WHAT YOU SHOULD DO: Copy each line from the records below in which the word "computer" is found.

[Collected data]
::::::::::

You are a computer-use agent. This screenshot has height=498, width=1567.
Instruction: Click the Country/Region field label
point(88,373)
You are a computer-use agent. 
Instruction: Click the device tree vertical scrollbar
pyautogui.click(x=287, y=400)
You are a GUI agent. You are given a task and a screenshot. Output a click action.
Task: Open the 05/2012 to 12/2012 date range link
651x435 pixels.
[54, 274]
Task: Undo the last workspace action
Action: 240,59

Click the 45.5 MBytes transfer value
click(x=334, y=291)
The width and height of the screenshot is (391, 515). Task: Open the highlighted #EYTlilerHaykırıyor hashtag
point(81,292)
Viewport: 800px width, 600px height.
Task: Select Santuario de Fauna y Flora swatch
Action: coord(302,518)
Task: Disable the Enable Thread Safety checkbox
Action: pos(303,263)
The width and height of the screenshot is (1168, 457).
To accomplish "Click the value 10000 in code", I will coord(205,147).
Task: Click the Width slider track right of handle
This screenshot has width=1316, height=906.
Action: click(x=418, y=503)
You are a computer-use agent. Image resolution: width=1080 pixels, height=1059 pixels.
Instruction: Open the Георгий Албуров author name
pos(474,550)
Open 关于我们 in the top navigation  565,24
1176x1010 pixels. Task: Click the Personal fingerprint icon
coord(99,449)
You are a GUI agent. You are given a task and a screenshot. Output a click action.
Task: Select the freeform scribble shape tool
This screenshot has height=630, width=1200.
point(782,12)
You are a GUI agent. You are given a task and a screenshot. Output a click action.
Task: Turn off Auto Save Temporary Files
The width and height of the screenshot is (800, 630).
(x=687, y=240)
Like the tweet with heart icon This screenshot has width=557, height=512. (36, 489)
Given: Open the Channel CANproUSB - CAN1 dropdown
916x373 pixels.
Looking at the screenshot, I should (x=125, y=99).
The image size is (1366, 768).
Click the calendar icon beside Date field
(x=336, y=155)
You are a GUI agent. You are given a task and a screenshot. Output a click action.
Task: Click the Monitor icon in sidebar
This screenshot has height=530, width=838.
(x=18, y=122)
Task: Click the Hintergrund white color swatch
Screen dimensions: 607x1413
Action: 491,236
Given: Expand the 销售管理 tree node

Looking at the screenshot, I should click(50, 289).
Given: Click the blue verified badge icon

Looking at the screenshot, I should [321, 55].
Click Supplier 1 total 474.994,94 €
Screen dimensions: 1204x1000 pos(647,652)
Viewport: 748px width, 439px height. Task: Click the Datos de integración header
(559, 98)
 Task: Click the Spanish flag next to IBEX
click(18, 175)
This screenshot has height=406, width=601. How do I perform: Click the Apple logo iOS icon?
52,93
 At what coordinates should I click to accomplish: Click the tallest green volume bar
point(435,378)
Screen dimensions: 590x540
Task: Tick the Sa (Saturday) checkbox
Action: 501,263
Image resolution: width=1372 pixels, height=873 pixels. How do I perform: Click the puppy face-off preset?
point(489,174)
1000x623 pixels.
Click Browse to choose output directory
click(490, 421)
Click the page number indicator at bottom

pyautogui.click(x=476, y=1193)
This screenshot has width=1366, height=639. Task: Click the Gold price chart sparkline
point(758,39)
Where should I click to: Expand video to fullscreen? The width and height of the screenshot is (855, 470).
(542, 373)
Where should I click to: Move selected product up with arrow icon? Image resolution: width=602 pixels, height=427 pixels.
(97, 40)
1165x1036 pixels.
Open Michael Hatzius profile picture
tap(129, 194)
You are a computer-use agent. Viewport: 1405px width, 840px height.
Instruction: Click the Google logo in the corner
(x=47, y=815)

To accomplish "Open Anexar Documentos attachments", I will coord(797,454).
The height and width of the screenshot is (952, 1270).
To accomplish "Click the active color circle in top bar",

::::::::::

TASK RESPONSE:
You are a computer-use agent. This screenshot has height=498, width=1567.
You are a computer-use agent. 
You are a computer-use agent. Image resolution: width=1080 pixels, height=1059 pixels.
You are a computer-use agent. Viewport: 1405px width, 840px height.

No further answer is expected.